March 27, 2024
You're tasked with making a presentation. How do you approach the assignment? Do you organize with an outline? Or are you what creative writers call a "pantser," someone who puts the story together as they go, working by the seat of their pants.
The most common organization structure for business presentations seems to be the topical approach. We talk about it at The Buckley School as defining The One Thing, then using the Rule of 3: You have a clear overarching topic or theme, then structure your message into three points or three categories.
This plan can help you bring order to even the most sprawling presentation. It's a great approach if you find yourself needing to speak with little or no time to prepare. And many speakers find they can recall and deliver a speech with three points, even without notes.
We remind our students, however, that a topical scheme isn't the only way to organize. While we won't try to cover all the options here, take a look at other ways you might organize.
If you're presenting about a decision your company needs to make or evaluating plans of action, this can be a helpful way to organize information. For your audience to explore the options thoroughly, it's good to structure the information so comparisons are direct, easy, and intuitive.

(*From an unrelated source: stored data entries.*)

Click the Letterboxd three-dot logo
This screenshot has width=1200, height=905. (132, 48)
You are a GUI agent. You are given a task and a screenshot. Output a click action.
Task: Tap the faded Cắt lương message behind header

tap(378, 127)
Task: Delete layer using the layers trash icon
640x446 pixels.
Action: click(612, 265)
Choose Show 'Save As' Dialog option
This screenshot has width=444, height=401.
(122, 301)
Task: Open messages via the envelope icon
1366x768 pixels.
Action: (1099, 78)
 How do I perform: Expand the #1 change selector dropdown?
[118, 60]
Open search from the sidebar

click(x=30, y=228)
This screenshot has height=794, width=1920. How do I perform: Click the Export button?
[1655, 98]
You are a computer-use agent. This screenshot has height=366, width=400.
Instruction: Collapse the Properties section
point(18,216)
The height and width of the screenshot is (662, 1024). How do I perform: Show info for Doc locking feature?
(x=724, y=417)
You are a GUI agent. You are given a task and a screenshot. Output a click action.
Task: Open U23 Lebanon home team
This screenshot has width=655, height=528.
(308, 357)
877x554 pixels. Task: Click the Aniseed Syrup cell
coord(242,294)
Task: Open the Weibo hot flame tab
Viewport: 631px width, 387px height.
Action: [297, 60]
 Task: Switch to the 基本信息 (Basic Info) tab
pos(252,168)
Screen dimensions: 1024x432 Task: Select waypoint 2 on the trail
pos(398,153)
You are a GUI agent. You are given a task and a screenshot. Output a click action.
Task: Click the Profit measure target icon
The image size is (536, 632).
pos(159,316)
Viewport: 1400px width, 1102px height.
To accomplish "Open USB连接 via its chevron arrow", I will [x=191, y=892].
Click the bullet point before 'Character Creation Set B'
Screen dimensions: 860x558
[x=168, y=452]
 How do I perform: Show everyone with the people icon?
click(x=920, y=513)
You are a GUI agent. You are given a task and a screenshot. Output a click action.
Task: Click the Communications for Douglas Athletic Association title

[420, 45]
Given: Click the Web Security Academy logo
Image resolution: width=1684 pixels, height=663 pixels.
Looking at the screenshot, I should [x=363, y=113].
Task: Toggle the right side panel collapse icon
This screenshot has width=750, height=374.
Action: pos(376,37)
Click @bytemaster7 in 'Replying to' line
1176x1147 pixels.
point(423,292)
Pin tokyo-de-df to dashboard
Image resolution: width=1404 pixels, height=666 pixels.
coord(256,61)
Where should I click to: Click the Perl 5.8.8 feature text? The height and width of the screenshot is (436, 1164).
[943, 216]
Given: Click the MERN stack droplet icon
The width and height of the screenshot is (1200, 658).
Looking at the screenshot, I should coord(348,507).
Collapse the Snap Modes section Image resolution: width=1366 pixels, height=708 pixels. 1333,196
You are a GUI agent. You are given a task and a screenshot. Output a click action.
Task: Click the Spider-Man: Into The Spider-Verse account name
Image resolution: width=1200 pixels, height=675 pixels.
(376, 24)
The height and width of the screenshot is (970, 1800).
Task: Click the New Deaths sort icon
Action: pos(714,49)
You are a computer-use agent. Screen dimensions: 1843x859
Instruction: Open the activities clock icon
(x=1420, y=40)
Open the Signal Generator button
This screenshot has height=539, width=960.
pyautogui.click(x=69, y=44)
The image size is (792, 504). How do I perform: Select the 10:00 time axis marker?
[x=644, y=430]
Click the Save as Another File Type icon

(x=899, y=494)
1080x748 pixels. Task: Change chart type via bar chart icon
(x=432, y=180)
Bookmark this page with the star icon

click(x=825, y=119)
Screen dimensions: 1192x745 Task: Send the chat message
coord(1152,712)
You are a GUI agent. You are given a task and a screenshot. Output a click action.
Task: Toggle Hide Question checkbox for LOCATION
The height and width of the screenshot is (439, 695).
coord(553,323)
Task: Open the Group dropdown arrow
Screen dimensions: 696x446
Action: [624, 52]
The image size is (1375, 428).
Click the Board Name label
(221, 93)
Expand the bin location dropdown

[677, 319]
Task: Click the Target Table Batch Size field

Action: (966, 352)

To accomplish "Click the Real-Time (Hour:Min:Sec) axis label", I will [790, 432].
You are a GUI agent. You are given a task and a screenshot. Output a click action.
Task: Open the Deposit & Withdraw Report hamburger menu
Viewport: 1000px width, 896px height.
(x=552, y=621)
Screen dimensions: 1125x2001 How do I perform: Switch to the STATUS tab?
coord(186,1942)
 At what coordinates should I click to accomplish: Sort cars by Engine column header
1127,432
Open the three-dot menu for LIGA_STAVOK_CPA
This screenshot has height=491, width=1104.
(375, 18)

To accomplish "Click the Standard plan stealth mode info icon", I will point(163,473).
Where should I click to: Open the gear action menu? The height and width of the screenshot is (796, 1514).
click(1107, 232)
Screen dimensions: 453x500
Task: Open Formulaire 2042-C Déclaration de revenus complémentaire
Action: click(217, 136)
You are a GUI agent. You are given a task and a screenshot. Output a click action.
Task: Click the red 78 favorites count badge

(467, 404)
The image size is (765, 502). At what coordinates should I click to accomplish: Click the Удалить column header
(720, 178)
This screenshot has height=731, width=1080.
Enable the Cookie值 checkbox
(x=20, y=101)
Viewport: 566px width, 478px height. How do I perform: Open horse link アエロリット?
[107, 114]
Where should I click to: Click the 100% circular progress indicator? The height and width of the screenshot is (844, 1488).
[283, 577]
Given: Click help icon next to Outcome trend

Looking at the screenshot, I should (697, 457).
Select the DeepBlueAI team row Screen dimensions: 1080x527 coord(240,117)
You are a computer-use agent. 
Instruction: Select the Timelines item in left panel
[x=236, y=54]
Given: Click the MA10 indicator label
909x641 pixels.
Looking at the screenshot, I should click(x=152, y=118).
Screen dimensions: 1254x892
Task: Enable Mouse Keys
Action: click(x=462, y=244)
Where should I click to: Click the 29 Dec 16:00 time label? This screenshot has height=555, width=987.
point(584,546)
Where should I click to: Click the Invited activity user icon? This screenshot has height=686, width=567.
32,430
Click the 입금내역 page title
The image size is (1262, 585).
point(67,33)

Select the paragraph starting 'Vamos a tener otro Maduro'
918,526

For example, if you present budget issues as the first item on the pro side, present budget information first on the con side. This mirrored structure will also reassure your audience that you're not omitting critical information.
You may have used this format even if you favor the Rule of 3: 1) the problem, 2) the solution, 3) next steps.
One tip we have is this: Don't become so enmeshed in presenting the problem that you use up all your presentation time (and audience goodwill) on that. Let the solution share some of the spotlight!
Some messages lend themselves to laying out the thought process or sequence, A leads to B, B leads to C. We tend to think of this as the "If you give a mouse a cookie…" approach.
Of course, a presenter's logic can be faulty. Public speakers sometimes make questionable connections. If you are presenting to a logical audience (engineers, for example), be sure your progression can withstand their scrutiny.
Speakers use this structure to describe a project's history or take you through a map of a location or diagram of a machine. It's a straightforward, practical way to organize.
Just remember that it may not deliver the most important information first. Take care that you don't provide a historic perspective, for example, when your audience wants to know about right now.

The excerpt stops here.